Does anyone else out there have this hardware combo: Asus A7M266 Main board with
AMD 761 Chipset, ATI XPERT 2000 AGP, Rage 128 based video? If so, are you
experiencing similar problems?
For what it's worth:
Re: Is the system stable under Linux when not using the r128 drm (ie. when not
running accelerated 3d apps)?
I swapped out the Xpert2000 Rage 128 AGP card for an Xpert98 Rage Pro PCI. With
the AGP card the system would die almost immediately after starting gears. With
the PCI card it would ran for several hours but eventually failed with the now
familiar " Unable to handle kernel paging request ..."

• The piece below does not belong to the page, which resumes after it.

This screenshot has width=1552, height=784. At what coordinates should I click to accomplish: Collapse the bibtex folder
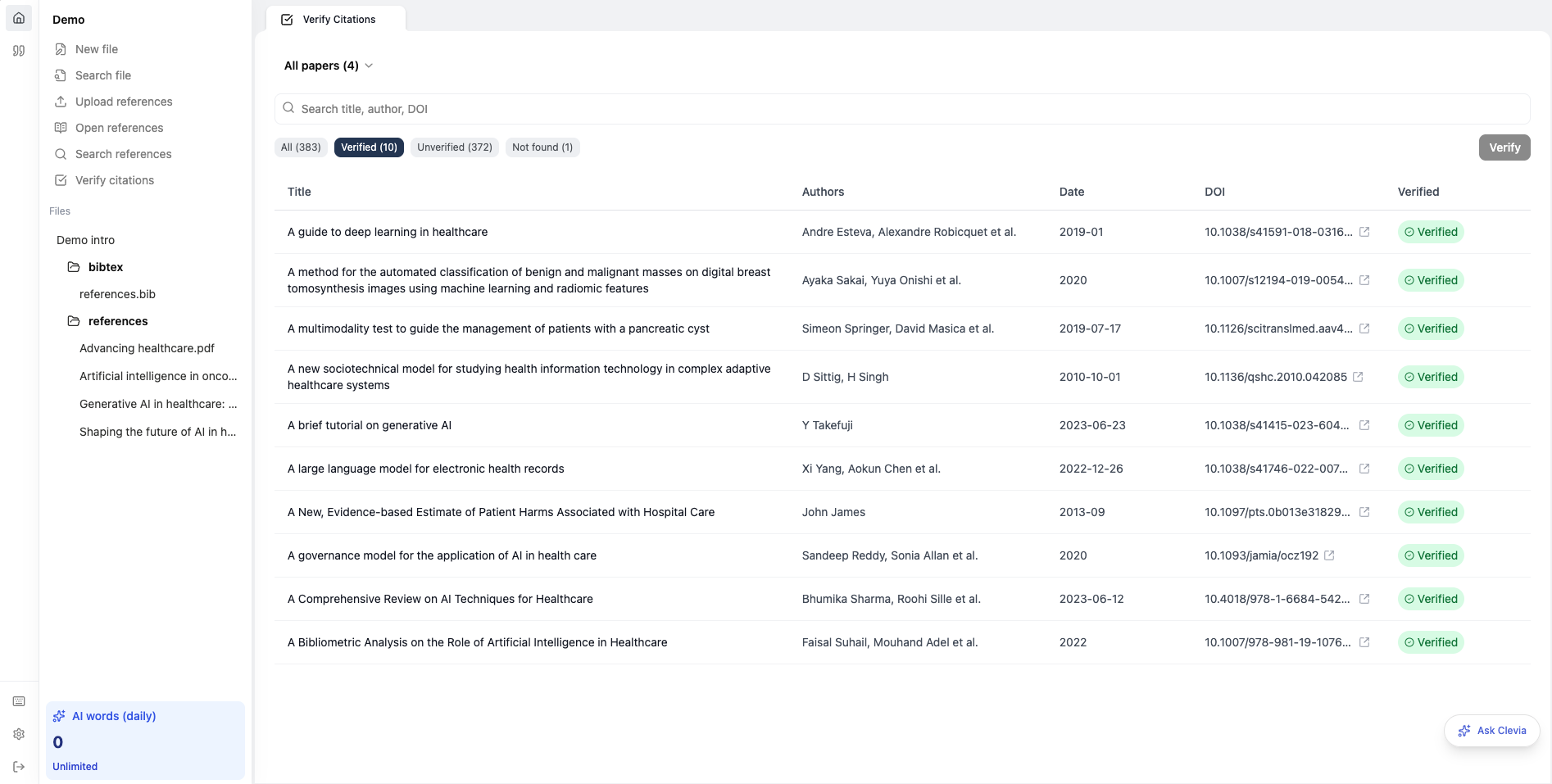pos(105,266)
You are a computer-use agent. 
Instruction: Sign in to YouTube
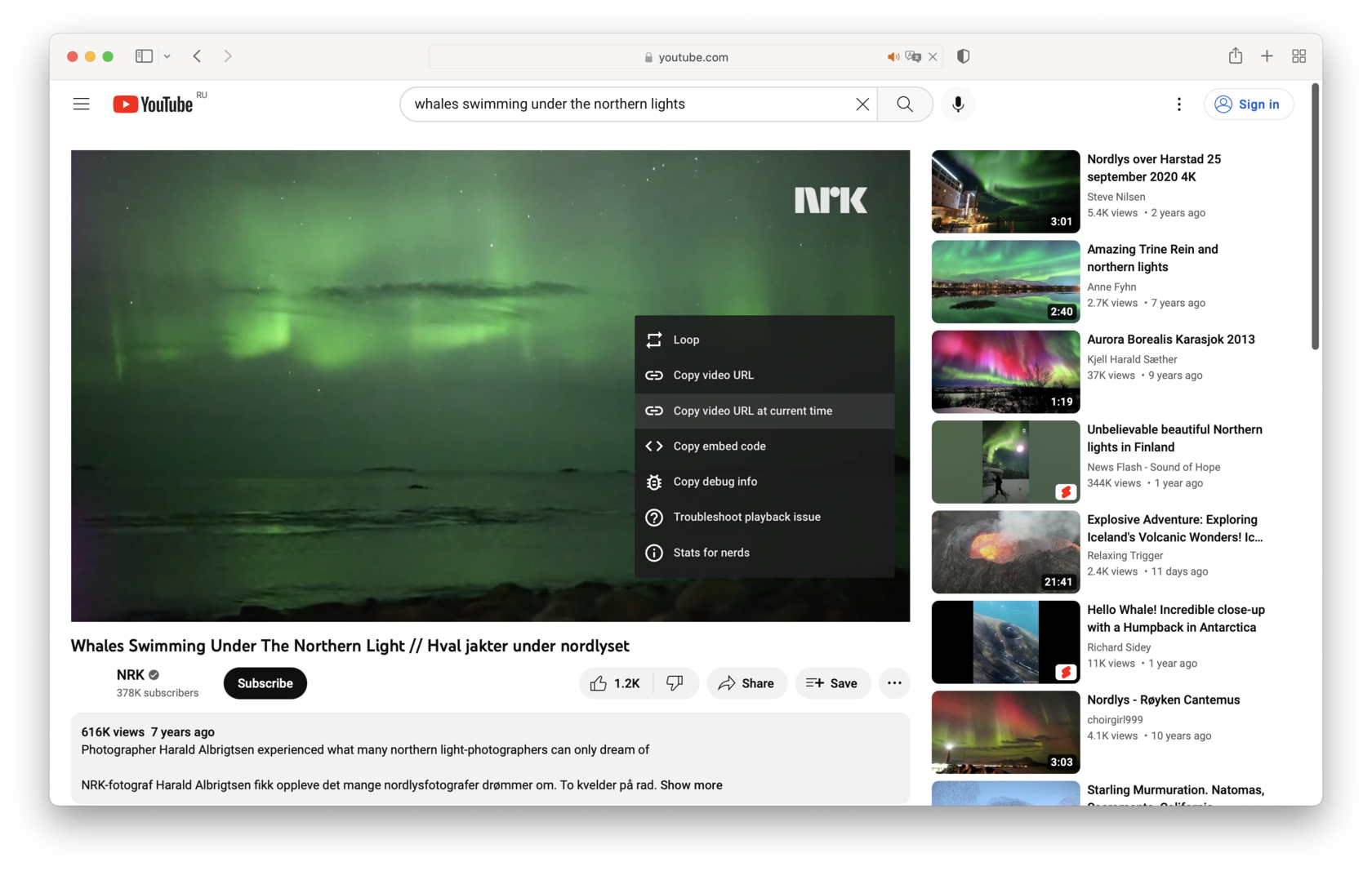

One thing I do find interesting is lspci reports AMD-760 but this is an AMD-761
system. This is true even with kernel v2.4.17 which does have AMD-761 AGP support.
00:00.0 Host bridge: Advanced Micro Devices [AMD] AMD-760 [Irongate] System
Controller (rev 13)
00:01.0 PCI bridge: Advanced Micro Devices [AMD] AMD-760 [Irongate] AGP Bridge
Finally, I don't plan on spending much more time on this issue. If anyone has
any specific test they would like run, please let me know. Otherwise, unless
there are others with this problem, you all may want to drop it as well.
I believe this issue is just bad hardware or bad hardware combination.
Also, the error: Unable to handle kernel paging request
is a kernel crash, not XFree86. If you determine any more info that you
think might be helpful however, please add it to the report.